NMP trained and supported 89 Community Legal Observers (CLOs), who were deployed in shifts during the Games and contributed a total of 222 hours on the streets of Newham, where they handed out 6450 rights cards to local people. In a presentation of a forthcoming report on the policing of the Olympics in the borough, NMP’s director Estelle du Boulay highlighted some of the early findings from the huge amount of data that was gathered by CLOs during their shifts.

They found that:

The community response was overwhelmingly positive
Community Legal Observers were frequently told by members of the public that their activtities were ‘exactly what is needed’. One CLO told us: “no-one ever responded negatively, about 50% with curiosity … many with delight”.

The response from police quickly changed
The attitude of officers changed from amused to antagonistic as it because clear we were not going away and as a result of the consistent quality and commitment of CLOs. There were attempts to intimidate and insult our volunteers but thankfully no threats of arrest.

There are still problems with stop and search
In the majority of stops witnessed by CLOs, receipts were only given when police officers were aware that their actions were observed and in most cases, stop and search powers were not explained. One CLO who was stopped and searched after finishing a shift had ‘anti-police’ written on his receipt under “grounds for stop” after politely noting his rights and withholding his name and address.

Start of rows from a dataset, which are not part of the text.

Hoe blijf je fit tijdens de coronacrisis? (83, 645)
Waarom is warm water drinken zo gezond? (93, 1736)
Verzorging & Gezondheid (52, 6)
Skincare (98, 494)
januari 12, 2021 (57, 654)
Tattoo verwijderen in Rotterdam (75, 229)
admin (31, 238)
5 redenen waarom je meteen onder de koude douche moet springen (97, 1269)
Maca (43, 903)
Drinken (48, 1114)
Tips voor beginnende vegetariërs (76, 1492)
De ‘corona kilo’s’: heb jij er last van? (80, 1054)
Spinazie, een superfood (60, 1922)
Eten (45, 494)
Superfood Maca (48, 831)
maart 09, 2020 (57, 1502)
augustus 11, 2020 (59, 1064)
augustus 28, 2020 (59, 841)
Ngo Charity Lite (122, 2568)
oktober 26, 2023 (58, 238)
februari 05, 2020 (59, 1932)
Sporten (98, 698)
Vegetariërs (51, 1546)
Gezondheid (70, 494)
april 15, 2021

There was a less than positive attitude by police towards people knowing about their rights
We received statements from people who had been arrested that our rights cards were taken from them upon arrest and they were not allowed to call NMP from custody.

There were accounts of strip searches taking place in police vans
The number of these accounts was alarming – especially as conducting a strip search in a van is illegal. One person was told: “In the van or down the station. It will be worse down the station.”

Below the surface, some police conduct was less professional than portrayed by senior officers
The high number of officers on duty, the large number of police vehicles and a visible display of firearms was designed to create a public image of complete authority and control. But below the surface, this ‘total policing’ approach frequently manifested itself in rude, aggressive and threatening attitudes to members of the public.

The experience of volunteering as a Community Legal Observer was itself very positive
Feedback from people who gave up their time to become CLOs for what was often a demanding role told us how much they enjoyed taking part, saying they felt “empowered … discovering there were actions they could take… and an organisation to support them”

Now that the Olympics and Paralympics are over, NMP is finalising a detailed report on community legal observing and a timeline showing the different incidents that took place during the period. The intention is to turn this into a resource for young people.

NMP were also able to provide each Community Legal Observer with a memento of their incredible work over the summer – a specially designed ‘gold medal’ (right) that shows the iconic ‘human rights salute’ protest by Tommie Smith, John Carlos and Peter Norman at the 1968 Mexico Olympic Games.

The report will be available shortly.